The first occurred in the discussion section of my Francophone African literature class. Our task was to think of issue questions essentially, if the book could talk, what would it be asking you? for the novel The Dark Child by Camara Laye. I personally had some trouble with this, and could NOT think of anything. I think everyone else may have been a little slow to pick up on the concept, and I understand why. For examples, we thought of some issue questions for The Poor Christ of Bomba by Mongo Beti and Things Fall Apart by Chinua Achebe. Steve, the GTF gave plenty of examples, but even without examples, it would have been fairly easy to think of some. Both books are controversial. So coming up with questions like, Is colonialism good, or Is a symbiotic relationship between the colonizer and the colonized possible, was cake. But when posed with the same task for The Dark Child, I ran into wall. Now, the pessimistic, self-doubting side of me said, Youre just not trying hard enough, Shelby. But while I was mulling this all over in my head, I thought, Are there REALLY any issues in this novel? I tossed around the idea of mentioning this, and after about fifteen minutes, spoke up. Well, The Dark Child is Layes autobiography Does there have to be an issue, or a point? Hes writing to reminisce on his childhood, not necessarily to prove a point or support an ideology. He just wants to write for the sake of writing.
Ive always been a believer of art for the sake of art. Look at my deviantART account. Some of my pictures have meaning, but I can honestly say that about 90% of those pictures were taken simply because the idea looked pretty in my head. While I can be a deep, thoughtful person, I really am pretty vain, and just want things to be aesthetically pleasing. Literature is art, so why cant the same idea be applied here? While I was debating bringing this idea up, I kept thinking to myself, I cant believe no one has said this yet. It seems so obvious to me. Are these people really just thinking too hard?
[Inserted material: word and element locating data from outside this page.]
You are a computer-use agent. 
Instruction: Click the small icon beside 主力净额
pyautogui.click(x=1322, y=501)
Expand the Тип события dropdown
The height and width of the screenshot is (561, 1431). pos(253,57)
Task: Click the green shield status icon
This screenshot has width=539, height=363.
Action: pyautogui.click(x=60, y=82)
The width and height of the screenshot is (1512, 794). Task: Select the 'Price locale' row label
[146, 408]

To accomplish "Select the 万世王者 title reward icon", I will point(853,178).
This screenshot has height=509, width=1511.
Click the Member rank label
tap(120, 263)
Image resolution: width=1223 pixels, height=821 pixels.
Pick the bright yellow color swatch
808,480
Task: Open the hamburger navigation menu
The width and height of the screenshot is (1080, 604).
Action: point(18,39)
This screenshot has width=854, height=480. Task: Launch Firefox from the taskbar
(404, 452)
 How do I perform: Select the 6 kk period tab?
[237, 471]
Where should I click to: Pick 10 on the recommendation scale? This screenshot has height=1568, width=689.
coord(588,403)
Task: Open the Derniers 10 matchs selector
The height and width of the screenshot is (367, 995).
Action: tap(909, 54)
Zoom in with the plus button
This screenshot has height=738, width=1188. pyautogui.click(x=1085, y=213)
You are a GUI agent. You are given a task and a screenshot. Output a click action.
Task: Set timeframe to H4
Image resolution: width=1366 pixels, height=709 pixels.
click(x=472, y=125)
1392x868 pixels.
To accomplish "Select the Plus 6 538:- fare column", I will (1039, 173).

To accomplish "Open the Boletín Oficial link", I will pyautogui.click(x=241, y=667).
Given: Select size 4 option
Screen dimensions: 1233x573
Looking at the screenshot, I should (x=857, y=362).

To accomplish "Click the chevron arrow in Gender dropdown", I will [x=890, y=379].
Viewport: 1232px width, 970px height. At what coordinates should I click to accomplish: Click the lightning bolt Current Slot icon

And I can understand why they would overthink it. Im sure many of them thought the same thing as me, and like me, thought it was stupid. Because why would you study literature that doesnt have a point, no moral or support for an ideology? Studying literature is supposed to be about forming your opinion, and supporting it. How do you form an argument on someones life?
I think people are losing the simplicity in life. Life isnt always about arguing. Sometimes its nice to just sit down and read about things are arent real, or in this case, things that ARE real, but are peaceful. Why else would fantasy novels exist? People write for many reasons for money, for entertainment, for their own sanity. I write for my sanity, you know that from my first entry. People write to reminisce, so they remember what life was like years ago. So they can feel good. And while this may not seem to fit in with a class that is supposed to analyze literature, I think thats because my professor is trying to throw us a curveball. This IS a class about forming a thesis based on the reading, and while you CAN form a thesis from The Dark Child, its not just meant to be a study piece. Its meant to be enjoyable. And I can prove this from the novels introduction by Philippe Thoby-Marcelin: The Dark Child, properly speaking, is not a novel. It is an autobiographical story to be read at one sitting, yet Camara Laye with very simple means and without apparent art, manages to keep the reader in suspense until the end as in a work of pure fiction.
Fiction. While it is obvious that its non-fiction, it has the qualities of fiction. So while it should be read with a critical eye, thats not to say that the author was thinking, Hey, dont enjoy this novel for its plot. Its meant to be studied and discussed. Its quite the opposite. However, this is only MY belief, being that Im a strong advocate for ,If it looks pretty, shoot it/if you feel like writing for yourself, write it, and if someone else enjoys it, then youve killed two birds with one stone.
Second conversation:
I had a lovely discussion with a fellow scholar (aka boyfriend) of mine today about the great thing that is, religion. Im really not one to talk about religion, probably because every religious talk Ive had has ended in, Youre wrong because the Bible says so. So I dont like to be corrected time and time again. I think thats probably where my dislike of religion comes from. I hate being told Im wrong. And who doesnt? I just dont react as well as others do. So he and I were discussing the paper he just wrote for his writing class, the topic of which was independence. Brogan comes from a VERY staunch Roman Catholic family. This actually caused A LOT of our problems during our previous relationship, and is about 90% of why we first broke up. That aside, Brogan just moved out a few months ago and is living with friends. I know that was a huge change for him, since I know what the daily practices were when he was living with his mom. The family tried going to church every Sunday, although that usually ended up in a monthly trip, but everyone said a prayer before they ate, and of course the formal grace before big, family meals. The very mention of Obama made my mom cringe, he said. Talk of gay marriage and abortion is virtually none in that house, unless the people supporting it are being mocked. Me, coming from a very liberal family, found it hard to be there a lot of the time. Brogan himself now admits to feeling trapped there.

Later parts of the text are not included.